Upcoming Anticipated Milestones

TDT
Filing for European approval of LentiGlobin in patients with TDT and non-β0/β0 genotypes in the second half of 2018
Submission of LentiGlobin clinical data from the Northstar-2 (HGB-207) clinical study in patients with TDT and non- β0/β0 genotypes to the European Hematology Association (EHA) (Free EHA Whitepaper) Annual Meeting and at the American Society of Hematology (ASH) (Free ASH Whitepaper) Annual Meeting
Submission of LentiGlobin clinical data from the Northstar-3 (HGB-212) clinical study in patients with TDT and the β0/β0 genotype to the ASH (Free ASH Whitepaper) Annual Meeting
SCD
Update on the clinical development plan and registration strategy for LentiGlobin in SCD by year end 2018
Initiation of an investigator-led Phase 1 clinical study of a lentiviral gene therapy targeting BCL11a suppression and fetal hemoglobin upregulation in patients with SCD
Submission of LentiGlobin clinical data from the HGB-206 clinical study in patients with SCD to the ASH (Free ASH Whitepaper) Annual Meeting
Multiple Myeloma
Submission of bb2121 clinical data from the CRB-401 study to the American Society of Clinical Oncology (ASCO) (Free ASCO Whitepaper) Annual Meeting
Submission of bb21217 clinical data from the CRB-402 clinical study in patients with relapsed/refractory multiple myeloma to the ASH (Free ASH Whitepaper) Annual Meeting
Initiation by Celgene of a Phase 3 clinical study of bb2121 in third line multiple myeloma
CALD
Presentation of Lenti-D clinical data from the ongoing Starbeam clinical study in patients with CALD in the second half of 2018
First Quarter 2018 Financial Results

Cash Position: Cash, cash equivalents and marketable securities as of March 31, 2018 and December 31, 2017 were $1.57 billion and $1.61 billion, respectively.
Revenues: Total revenues were $16.0 million for the first quarter of 2018 compared to $6.8 million for first quarter of 2017. Effective January 1, 2018, bluebird adopted Accounting Standards Codification, Topic 606, Revenue from Contracts with Customers ("Topic 606"), using the modified retrospective transition method. The increase was primarily attributable to the adoption of Topic 606 and, to a lesser extent, increased manufacturing services under the company’s agreement with Celgene. Total revenues under the previous revenue recognition standard would have been $9.8 million for the first quarter of 2018.

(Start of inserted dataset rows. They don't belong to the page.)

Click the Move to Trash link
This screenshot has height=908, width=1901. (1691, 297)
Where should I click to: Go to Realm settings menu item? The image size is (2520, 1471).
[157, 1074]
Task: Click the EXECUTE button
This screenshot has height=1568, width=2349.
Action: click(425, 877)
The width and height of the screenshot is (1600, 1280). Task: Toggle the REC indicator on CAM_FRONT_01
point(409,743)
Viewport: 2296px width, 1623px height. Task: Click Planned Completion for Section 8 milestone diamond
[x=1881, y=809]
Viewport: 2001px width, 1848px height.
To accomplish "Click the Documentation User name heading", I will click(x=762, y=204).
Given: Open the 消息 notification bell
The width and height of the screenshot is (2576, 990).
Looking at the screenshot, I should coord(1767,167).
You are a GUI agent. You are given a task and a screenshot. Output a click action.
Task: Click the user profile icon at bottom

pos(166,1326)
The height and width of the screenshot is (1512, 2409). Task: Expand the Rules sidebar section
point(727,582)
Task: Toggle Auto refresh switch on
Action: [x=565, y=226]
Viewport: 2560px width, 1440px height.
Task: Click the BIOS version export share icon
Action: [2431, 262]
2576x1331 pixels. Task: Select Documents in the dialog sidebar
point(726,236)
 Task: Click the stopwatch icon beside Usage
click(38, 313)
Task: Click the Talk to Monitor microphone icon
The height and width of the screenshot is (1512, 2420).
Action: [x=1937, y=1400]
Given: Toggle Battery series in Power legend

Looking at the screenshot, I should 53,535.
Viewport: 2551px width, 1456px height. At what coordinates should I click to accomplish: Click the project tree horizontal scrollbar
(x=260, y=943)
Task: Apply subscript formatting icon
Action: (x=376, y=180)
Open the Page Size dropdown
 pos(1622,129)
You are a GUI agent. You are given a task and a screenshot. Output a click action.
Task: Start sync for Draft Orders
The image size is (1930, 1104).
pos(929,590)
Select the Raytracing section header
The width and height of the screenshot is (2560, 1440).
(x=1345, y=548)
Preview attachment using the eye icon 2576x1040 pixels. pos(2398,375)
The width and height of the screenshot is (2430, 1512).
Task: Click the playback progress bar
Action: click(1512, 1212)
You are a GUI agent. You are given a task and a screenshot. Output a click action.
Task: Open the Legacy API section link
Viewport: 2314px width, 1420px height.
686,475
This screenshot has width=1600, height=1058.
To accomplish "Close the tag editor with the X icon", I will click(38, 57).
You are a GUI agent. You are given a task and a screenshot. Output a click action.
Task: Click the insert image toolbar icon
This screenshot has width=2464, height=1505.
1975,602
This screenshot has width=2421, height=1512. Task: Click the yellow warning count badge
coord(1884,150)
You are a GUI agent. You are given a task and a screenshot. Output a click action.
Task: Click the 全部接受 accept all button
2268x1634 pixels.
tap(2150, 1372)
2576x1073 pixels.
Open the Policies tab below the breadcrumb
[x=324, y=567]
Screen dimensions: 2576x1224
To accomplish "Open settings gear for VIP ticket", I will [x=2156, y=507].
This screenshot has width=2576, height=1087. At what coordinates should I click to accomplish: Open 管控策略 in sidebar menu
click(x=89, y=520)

R&D Expenses: Research and development expenses were $97.1 million for the first quarter of 2018 compared to $55.0 million for the first quarter of 2017. The increase in research and development expenses was driven by costs incurred to advance and expand the company’s pipeline and is attributable to increased clinical trial-related costs and manufacturing costs for our development programs, as well as increased employee-related costs due to headcount growth supporting overall research and development activities, and increased license milestones and fees under the company’s strategic collaboration and license agreements.
G&A Expenses: General and administrative expenses were $34.9 million for the first quarter of 2018 compared to $20.3 million for the first quarter of 2017. The increase in general and administrative expenses was attributable to increases in employee-related costs due to increased headcount to support overall growth, commercial-readiness activities, and professional and consulting fees.
Net Loss: Net loss was $115.1 million for the first quarter of 2018 compared to $68.7 million for the first quarter of 2017.